Fragmento del texto:
-------
Del mismo modo, se han propuesto numerosos beneficios sociales o ventajas que los animales no humanos pueden obtener del juego, especialmente del juego social: mejorar habilidades sociales, reforzar lazos sociales, reducir la agresión, aprender y promover comportamientos cooperativos e, incluso, estimular la reciprocidad o el altruismo. Pero como en otros casos, la evidencia para apoyar estas hipótesis es muy limitada. Por lo mismo, no deja de ser llamativo que en una de las primeras revisiones que se hicieron sobre los mitos conductuales de los videojuegos —que hacían más agresivos a los niños, los convertían en individuos asociales o limitaban su imaginación, por ejemplo— llevada a cabo por el psicólogo clínico Juan Alberto Estallo y sintetizada en su obra Los videojuegos: juicios y prejucios (1995), este concluyera que no solo esos mitos eran falsos y prejuiciosos, sino que, por el contrario, los videojuegos podrían ayudar a reducir la agresividad, fomentar los lazos sociales y potenciar la imaginación.
-------
Material enumerado:
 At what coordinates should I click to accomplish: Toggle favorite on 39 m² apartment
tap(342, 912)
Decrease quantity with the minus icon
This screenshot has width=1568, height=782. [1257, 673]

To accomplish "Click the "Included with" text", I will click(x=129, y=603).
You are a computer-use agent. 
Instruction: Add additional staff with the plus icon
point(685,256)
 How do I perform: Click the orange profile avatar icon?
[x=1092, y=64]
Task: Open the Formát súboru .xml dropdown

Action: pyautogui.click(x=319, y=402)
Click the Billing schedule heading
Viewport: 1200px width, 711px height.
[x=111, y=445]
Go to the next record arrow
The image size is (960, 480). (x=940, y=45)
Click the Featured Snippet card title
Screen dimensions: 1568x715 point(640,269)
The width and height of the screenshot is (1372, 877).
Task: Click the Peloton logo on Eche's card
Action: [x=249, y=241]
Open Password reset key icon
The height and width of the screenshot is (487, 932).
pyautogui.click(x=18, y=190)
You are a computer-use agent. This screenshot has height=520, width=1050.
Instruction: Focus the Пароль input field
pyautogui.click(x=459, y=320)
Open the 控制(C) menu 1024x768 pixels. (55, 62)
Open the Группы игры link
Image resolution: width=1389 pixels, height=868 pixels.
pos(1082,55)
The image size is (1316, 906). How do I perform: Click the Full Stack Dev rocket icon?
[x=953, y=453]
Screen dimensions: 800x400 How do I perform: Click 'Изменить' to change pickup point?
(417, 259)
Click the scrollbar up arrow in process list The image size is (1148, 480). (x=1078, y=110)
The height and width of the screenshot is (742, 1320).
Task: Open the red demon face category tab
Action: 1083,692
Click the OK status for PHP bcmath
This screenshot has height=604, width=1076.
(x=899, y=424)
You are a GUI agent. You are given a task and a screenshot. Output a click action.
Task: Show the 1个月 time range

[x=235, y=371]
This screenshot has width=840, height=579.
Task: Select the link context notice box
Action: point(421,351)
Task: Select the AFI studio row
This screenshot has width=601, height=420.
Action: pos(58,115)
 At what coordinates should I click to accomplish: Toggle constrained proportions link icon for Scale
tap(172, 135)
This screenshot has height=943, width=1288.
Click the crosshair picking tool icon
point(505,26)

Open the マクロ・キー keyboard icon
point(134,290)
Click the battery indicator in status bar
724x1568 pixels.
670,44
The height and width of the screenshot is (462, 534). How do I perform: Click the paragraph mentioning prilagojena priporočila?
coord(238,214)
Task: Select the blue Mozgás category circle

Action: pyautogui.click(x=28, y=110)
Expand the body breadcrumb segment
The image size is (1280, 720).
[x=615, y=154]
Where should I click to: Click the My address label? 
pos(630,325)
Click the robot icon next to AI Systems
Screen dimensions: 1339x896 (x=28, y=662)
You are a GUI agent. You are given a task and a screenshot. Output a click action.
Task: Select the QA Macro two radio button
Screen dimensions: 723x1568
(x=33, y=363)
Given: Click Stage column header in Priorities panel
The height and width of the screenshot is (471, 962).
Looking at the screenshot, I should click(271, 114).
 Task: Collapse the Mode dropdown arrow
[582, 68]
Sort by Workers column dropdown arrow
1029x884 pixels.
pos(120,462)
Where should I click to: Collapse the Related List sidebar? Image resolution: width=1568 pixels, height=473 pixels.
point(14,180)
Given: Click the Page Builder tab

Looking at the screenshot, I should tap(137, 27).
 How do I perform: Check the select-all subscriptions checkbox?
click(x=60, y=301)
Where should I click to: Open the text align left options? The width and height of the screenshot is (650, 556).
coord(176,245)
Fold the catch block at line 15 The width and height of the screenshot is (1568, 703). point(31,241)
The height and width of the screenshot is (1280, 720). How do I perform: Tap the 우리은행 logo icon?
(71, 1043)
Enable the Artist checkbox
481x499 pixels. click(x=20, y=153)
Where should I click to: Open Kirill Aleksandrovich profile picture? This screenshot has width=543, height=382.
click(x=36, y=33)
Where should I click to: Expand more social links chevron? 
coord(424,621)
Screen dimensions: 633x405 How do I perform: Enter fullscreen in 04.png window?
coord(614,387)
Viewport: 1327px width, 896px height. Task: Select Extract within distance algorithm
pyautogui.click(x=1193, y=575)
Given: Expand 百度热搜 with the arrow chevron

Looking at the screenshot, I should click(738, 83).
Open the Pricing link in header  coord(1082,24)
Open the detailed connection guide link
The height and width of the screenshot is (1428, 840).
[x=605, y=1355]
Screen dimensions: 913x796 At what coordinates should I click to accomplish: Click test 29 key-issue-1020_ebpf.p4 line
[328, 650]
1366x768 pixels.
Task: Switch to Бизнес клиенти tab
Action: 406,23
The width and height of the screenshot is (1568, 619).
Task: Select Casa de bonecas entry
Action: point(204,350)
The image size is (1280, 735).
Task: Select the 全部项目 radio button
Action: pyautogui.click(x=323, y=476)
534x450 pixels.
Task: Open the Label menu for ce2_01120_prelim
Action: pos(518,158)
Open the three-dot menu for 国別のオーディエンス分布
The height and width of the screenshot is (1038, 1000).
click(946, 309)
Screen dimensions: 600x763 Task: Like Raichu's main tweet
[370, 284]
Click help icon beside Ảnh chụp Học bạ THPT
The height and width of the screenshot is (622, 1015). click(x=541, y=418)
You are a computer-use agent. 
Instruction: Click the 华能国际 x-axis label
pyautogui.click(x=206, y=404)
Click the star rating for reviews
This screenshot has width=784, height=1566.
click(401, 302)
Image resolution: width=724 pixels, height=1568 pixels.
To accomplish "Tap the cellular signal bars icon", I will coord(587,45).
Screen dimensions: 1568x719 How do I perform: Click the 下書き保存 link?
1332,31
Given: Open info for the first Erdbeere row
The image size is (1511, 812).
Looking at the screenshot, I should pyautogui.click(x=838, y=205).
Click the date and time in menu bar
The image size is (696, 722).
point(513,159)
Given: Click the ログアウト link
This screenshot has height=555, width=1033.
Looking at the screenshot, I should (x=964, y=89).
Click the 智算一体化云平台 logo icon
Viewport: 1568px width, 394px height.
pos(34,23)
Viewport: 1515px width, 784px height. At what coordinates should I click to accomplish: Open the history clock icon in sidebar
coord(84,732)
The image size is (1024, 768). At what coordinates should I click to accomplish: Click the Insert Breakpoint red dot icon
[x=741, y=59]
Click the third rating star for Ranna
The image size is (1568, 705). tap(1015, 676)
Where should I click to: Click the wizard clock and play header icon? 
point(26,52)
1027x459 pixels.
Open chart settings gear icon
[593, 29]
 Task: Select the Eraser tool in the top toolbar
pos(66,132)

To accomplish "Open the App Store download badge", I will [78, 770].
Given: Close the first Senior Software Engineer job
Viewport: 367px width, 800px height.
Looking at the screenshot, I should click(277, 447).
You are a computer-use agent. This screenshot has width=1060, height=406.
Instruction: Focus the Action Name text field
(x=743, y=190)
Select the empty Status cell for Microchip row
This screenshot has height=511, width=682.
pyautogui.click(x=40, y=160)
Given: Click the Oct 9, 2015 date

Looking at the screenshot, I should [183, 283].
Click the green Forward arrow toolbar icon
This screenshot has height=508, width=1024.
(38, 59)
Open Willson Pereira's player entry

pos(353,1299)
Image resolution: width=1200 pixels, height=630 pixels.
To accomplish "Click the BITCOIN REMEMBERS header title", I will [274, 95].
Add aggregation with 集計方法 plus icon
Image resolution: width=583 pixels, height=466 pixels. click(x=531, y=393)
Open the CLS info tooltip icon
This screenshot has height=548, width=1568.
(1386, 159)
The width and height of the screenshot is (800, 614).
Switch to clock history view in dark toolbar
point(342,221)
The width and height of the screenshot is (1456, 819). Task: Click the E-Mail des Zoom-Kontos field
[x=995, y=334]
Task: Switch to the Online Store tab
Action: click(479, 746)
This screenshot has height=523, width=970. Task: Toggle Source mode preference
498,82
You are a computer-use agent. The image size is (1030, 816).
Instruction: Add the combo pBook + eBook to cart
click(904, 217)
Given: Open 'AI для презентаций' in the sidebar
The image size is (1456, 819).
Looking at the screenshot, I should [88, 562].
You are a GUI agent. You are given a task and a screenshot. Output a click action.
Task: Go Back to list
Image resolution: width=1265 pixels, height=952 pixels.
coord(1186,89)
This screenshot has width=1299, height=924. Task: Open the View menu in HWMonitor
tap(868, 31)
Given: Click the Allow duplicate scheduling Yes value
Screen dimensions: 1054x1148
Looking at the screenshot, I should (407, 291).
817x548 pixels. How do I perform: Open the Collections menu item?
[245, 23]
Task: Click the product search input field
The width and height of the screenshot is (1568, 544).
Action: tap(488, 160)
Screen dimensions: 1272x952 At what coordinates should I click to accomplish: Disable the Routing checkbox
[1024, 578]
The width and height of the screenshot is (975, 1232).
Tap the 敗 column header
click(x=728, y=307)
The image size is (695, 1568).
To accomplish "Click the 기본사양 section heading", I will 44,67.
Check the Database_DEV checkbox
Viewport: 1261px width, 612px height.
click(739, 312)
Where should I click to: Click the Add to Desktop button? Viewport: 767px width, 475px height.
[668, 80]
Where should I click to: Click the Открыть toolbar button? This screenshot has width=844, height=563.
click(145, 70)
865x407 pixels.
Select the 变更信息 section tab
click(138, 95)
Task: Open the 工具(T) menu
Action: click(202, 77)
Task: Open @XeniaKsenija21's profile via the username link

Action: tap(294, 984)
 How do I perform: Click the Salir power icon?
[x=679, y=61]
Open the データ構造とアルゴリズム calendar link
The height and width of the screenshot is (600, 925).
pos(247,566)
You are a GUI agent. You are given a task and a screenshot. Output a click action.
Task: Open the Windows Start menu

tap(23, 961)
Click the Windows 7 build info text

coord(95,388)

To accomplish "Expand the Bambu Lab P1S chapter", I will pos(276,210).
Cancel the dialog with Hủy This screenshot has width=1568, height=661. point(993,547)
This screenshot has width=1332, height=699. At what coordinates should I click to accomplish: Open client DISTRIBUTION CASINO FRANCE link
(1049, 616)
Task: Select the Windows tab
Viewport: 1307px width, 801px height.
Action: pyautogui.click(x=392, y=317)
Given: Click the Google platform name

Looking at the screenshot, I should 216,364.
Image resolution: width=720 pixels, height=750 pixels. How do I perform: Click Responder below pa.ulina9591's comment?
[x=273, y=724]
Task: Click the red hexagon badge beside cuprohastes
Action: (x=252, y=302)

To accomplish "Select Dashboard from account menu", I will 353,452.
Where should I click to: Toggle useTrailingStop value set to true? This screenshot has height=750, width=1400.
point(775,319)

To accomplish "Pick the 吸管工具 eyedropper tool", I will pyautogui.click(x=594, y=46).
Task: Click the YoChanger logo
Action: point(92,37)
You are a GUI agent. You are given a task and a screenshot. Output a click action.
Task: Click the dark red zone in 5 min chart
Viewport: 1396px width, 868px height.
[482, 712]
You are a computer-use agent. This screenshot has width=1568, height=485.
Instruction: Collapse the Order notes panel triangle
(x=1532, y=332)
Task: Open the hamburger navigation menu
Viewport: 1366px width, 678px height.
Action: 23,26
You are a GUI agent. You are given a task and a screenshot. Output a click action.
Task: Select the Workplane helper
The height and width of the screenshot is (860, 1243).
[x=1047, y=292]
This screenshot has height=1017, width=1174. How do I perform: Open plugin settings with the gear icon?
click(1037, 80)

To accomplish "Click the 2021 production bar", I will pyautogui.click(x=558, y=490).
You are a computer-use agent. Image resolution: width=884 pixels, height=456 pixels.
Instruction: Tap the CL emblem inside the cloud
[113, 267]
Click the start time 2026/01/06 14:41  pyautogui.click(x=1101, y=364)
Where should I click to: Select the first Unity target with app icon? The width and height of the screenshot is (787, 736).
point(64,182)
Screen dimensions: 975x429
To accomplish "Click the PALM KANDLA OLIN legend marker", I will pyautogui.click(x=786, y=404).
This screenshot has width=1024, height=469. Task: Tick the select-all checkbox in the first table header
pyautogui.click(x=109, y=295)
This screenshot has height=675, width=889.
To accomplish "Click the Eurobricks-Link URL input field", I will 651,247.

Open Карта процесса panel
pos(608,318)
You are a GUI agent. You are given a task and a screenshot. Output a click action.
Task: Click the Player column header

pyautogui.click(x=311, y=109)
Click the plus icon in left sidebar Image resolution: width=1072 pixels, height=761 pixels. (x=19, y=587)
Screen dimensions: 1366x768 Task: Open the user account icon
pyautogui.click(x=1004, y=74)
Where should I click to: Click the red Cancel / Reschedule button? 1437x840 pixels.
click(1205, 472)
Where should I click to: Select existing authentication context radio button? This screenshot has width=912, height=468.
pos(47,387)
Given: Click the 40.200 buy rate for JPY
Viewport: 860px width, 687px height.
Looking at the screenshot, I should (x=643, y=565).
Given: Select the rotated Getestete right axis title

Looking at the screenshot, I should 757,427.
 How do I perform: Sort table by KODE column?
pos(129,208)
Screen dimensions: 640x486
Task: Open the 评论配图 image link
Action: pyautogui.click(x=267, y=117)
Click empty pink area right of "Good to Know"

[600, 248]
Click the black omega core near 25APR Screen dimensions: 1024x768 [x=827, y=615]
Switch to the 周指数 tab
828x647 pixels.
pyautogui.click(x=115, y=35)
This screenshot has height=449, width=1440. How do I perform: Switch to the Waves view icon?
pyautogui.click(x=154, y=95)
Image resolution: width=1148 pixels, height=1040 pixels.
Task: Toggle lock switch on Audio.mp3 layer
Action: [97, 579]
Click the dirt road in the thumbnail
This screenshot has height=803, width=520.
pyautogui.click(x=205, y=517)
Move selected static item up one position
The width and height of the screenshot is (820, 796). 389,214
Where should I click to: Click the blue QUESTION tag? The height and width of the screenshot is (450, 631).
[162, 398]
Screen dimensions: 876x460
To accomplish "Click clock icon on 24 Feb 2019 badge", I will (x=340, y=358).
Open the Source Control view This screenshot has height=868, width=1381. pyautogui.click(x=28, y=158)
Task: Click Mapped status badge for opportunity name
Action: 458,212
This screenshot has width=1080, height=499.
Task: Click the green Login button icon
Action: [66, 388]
-------
Problemas para resolver:
- a) Resume en dos oraciones el texto sobre el juego y los videojuegos.
- b) Retoma el texto sobre el juego y los videojuegos a partir de su última oración.

Respuestas por tarea:
- a) Se han propuesto muchos beneficios sociales que los animales no humanos pueden obtener del juego, como mejorar sus habilidades sociales o reducir la agresión, aunque la evidencia que respalda estas hipótesis es muy limitada. Resulta llamativo que una de las primeras revisiones sobre los mitos conductuales de los videojuegos, hecha por el psicólogo clínico Juan Alberto Estallo, concluyera que esos mitos eran falsos y que los videojuegos podrían reducir la agresividad, fomentar los lazos sociales y potenciar la imaginación.

- b)
Si hay una idea básica que debemos retener del juego en animales no humanos es que nuestro juego proviene de él, aunque como indicaba Huizinga, el juego es uno de los pilares que sostienen la cultura humana y supera lo meramente biológico y físico; es decir, se ha dado un salto cultural tanto cuantitativo como cualitativo. Pero millones de años antes de que pudiésemos pasar una tarde con nuestras amigas y amigos jugando un tablero de Mario Party o un blanco del mono en Super Monkey Ball, nuestros ancestros biológicos y otros animales ya practicaban —o lo siguen haciendo a día de hoy— una forma primigenia de juego. El juego, así como la cultura, se revela para la humanidad como un fenómeno con raíz biológica, aunque el hecho de que seamos el animal cultural por excelencia lo haya transformado hasta tal punto que ya no solo jugamos entre nosotros o con cosas, sino solos y a través de cosas, como un ordenador, una videoconsola o un teléfono móvil.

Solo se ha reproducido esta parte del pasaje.